Count the lines in the following data that include "input". Please write only the number.

─── Exercise materials ───

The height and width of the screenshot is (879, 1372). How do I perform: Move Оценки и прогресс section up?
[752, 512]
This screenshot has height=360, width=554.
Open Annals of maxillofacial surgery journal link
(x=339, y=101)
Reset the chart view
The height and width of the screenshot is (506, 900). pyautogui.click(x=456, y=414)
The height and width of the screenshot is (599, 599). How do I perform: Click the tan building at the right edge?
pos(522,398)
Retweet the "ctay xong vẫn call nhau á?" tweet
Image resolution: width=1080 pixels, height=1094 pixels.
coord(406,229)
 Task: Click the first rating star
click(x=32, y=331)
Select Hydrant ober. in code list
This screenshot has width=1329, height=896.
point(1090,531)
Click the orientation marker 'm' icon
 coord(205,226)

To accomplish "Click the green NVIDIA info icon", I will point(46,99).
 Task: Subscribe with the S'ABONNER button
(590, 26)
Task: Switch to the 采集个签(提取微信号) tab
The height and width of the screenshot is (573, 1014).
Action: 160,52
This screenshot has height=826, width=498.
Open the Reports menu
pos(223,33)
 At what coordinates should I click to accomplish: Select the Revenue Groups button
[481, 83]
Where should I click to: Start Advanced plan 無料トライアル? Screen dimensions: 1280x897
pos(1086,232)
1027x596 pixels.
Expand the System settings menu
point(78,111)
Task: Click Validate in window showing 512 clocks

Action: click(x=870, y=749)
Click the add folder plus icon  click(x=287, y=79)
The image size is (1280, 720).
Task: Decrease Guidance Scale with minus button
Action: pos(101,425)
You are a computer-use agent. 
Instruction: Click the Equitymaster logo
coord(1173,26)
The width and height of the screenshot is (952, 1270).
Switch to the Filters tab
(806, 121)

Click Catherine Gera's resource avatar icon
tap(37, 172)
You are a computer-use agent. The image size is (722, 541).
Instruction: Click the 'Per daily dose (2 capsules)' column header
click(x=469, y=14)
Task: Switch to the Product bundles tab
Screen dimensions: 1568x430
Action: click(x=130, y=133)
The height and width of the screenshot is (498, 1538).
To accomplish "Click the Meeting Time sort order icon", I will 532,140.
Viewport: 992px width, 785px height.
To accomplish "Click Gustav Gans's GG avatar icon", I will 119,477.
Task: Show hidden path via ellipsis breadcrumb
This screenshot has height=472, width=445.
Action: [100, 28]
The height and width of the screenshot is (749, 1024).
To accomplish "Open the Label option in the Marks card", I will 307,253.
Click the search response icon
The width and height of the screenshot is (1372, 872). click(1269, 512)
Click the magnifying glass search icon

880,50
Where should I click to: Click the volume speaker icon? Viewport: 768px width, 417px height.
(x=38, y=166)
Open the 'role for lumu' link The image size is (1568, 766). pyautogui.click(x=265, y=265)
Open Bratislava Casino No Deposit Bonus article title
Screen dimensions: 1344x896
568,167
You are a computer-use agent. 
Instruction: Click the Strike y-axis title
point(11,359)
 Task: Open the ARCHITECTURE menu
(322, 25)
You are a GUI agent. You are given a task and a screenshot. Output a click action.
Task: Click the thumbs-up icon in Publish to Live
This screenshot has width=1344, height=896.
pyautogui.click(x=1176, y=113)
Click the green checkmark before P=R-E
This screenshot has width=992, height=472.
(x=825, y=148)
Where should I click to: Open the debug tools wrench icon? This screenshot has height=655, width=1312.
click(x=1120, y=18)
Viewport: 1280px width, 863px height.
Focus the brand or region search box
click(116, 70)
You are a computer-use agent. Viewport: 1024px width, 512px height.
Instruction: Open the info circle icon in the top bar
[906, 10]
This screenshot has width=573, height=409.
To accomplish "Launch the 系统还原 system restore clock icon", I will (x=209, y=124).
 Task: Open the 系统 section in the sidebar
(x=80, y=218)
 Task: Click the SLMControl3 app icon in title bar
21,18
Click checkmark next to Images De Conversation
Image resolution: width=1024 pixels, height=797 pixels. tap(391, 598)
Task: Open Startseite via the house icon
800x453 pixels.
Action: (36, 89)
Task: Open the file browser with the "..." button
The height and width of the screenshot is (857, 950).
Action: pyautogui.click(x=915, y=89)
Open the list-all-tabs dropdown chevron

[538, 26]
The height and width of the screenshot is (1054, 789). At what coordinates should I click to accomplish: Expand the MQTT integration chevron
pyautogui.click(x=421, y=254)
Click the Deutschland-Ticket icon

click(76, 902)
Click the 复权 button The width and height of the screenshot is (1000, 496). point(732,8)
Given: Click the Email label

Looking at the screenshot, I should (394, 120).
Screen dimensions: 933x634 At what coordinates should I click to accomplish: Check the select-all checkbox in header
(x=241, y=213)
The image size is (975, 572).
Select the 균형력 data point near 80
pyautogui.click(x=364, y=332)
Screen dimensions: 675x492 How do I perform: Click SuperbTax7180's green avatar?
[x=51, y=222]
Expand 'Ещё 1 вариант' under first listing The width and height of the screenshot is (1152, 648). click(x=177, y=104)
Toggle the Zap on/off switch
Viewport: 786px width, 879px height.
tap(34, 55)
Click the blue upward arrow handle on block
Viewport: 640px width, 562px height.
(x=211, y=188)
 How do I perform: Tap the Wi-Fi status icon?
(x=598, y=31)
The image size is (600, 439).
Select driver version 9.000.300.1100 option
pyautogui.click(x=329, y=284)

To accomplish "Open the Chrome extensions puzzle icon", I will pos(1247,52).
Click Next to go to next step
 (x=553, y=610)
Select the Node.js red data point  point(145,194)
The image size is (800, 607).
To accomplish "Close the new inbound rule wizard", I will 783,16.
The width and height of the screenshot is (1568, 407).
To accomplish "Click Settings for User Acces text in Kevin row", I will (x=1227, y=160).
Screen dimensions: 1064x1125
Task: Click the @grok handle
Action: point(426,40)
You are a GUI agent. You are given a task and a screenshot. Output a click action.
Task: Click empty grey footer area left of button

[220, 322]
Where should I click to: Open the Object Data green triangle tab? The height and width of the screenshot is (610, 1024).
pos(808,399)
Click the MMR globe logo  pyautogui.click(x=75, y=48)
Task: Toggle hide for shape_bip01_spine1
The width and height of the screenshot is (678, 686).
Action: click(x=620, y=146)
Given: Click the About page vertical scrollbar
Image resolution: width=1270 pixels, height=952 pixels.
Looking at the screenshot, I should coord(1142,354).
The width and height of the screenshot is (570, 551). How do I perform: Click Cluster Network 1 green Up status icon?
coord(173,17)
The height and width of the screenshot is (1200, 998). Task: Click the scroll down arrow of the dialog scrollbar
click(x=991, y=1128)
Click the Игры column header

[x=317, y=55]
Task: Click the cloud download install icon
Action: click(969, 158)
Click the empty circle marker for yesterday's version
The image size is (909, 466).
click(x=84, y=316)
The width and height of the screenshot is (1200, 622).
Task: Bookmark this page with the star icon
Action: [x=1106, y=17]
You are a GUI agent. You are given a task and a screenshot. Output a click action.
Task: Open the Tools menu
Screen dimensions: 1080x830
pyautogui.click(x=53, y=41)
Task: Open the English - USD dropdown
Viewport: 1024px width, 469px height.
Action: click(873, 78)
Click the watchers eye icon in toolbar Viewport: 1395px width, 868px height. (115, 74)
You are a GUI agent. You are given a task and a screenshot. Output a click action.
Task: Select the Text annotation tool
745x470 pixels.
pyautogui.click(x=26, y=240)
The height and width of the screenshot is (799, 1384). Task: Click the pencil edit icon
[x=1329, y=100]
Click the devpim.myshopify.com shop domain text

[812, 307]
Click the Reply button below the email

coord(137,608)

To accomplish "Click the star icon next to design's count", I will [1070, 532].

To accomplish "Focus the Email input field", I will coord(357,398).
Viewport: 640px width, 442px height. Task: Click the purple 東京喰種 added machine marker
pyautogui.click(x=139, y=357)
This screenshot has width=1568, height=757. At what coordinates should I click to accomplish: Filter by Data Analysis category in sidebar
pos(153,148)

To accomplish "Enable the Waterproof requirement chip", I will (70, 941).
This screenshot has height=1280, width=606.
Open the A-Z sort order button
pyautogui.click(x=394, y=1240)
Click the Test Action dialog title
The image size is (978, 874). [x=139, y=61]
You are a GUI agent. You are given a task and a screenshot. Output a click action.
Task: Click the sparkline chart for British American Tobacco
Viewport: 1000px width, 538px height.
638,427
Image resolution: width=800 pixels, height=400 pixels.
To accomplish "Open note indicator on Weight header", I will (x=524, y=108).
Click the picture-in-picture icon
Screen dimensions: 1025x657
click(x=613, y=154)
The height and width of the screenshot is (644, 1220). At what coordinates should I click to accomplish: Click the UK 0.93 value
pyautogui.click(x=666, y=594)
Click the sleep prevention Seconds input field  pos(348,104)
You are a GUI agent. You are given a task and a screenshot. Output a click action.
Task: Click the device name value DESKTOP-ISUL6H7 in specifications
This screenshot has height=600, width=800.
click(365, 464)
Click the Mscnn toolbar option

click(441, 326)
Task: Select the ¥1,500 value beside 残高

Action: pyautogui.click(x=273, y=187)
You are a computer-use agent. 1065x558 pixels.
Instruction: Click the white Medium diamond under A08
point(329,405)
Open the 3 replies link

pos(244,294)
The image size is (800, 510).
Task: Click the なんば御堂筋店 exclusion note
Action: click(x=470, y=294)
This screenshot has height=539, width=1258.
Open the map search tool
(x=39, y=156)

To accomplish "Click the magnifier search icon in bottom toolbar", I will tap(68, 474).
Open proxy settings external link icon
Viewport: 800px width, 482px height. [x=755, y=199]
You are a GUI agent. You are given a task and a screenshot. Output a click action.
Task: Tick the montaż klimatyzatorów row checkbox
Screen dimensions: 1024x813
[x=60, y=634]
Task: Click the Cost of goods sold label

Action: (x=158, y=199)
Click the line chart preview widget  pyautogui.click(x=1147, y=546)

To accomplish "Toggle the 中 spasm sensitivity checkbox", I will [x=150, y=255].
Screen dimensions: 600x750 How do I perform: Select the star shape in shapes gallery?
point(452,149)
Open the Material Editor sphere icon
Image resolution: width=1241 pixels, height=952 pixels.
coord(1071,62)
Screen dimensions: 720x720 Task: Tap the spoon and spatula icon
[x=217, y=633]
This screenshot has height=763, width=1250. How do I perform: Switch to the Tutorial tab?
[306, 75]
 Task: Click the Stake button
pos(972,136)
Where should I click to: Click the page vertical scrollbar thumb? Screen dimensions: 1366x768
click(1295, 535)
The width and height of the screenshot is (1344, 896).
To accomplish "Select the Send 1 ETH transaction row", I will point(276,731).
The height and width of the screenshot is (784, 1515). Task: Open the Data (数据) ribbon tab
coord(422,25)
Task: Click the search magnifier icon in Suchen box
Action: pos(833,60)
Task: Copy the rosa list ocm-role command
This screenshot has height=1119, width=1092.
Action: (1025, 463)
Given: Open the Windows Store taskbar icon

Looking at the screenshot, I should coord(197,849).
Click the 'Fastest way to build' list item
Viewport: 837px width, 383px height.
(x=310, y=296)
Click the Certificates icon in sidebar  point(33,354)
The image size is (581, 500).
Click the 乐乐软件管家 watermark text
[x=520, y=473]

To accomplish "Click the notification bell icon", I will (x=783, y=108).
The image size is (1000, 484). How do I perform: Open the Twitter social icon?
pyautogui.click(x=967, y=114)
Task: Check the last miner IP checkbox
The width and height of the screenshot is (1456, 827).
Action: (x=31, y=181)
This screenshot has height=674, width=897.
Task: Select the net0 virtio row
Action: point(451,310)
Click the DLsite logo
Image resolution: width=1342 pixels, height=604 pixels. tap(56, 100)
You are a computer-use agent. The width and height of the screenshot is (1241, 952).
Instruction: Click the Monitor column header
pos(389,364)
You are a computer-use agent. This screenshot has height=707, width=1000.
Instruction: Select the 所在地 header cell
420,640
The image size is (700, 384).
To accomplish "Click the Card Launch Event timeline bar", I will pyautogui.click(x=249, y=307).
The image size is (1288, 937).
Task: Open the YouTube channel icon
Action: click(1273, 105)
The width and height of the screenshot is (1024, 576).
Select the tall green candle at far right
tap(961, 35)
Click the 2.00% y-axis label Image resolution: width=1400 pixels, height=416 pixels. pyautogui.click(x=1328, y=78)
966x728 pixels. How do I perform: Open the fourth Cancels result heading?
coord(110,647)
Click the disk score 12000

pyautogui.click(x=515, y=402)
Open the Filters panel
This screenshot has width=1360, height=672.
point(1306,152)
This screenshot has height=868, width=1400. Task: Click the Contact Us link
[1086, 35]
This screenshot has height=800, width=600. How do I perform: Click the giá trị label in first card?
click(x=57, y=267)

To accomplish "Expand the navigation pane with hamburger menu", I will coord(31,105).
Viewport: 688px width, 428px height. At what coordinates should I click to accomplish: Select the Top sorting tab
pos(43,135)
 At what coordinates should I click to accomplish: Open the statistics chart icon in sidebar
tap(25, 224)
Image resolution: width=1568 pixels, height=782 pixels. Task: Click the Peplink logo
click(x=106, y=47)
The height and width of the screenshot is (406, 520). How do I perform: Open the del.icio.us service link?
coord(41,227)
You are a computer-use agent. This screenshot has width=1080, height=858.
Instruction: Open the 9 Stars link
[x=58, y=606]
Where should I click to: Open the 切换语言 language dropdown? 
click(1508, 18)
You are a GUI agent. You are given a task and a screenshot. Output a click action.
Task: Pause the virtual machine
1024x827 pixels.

───

#### Response area
2